Repository to share a my cousera project of getting and cleaning data

Primary LanguageR

###That file describes how the run_analysis.R script works

####1 The first part of the script sets all files into objects in R. The objects are:

  • activity_label as label
  • features.txt as clabel
  • flabel.txt file flabel
  • X_test.txt as testx
  • y_test.txt as testy
  • X_train.txt as trainx
  • y_train.txt as trainy

####2 The second part of the script takes the objects of test and train data and merges x test with y test and x train with y train.

Before merge the script creates a id variable for each object.

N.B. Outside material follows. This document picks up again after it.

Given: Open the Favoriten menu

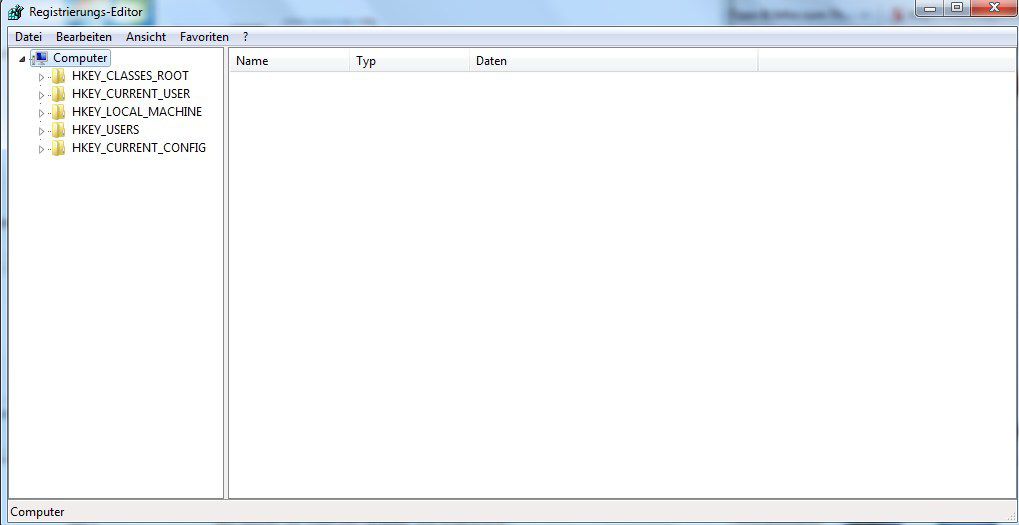Looking at the screenshot, I should 204,37.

  • creation of id variable
  • test is a merge of testx with testy
  • train is a merge of trainx with trainy

Than the script takes a sqldf function to join test with label (activity_label), and train with label. I used the sqldf function, becouse I'm confortable with SQL language. I know I could use merge(), or another function to do it.

The result of sqldf function was:

  • testt
  • trainn

Later the script takes testt and trainn objects and join each one with clabel (object with colnames). So we got the testt and trainn object with colnames and id variable and activity names as well.

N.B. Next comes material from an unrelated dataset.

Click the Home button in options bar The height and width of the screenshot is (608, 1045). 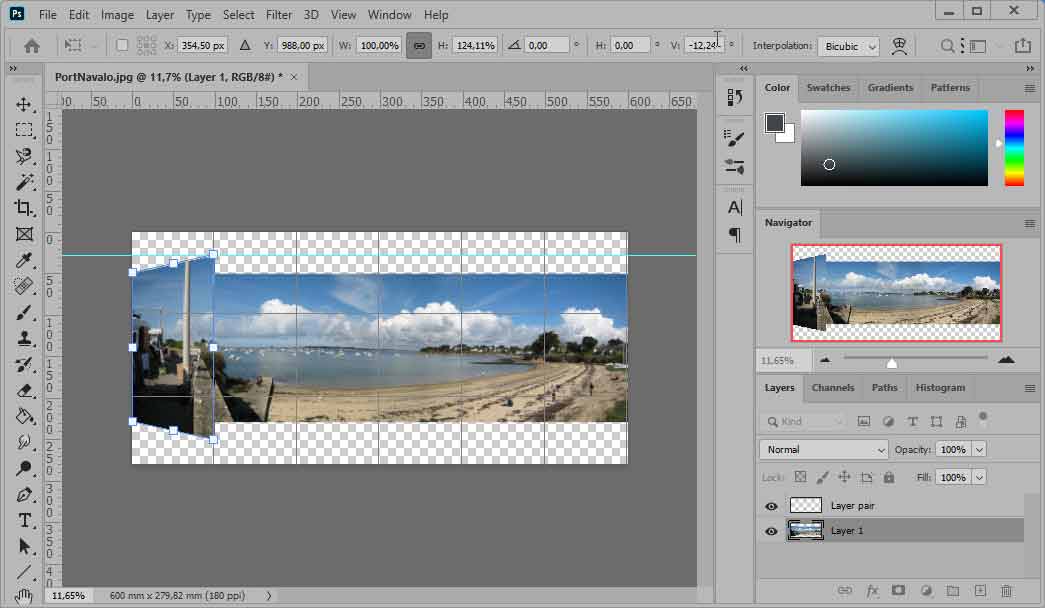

3 The third part of the script split testt and trainn variables taking only means and std variables. The script put new variables names based on file:flabel.txt.

And at the end, of the script creates a final merged dataset called tidydata and also a final out table called tidy.data.csv.

#####OBS: In the last part of the run_analysis script there is a code commented. If you want see a final dataset organized by test and train you can uncomment and run this part of code. It will create a final out file called: tity-dataset.csv summarized by test and train.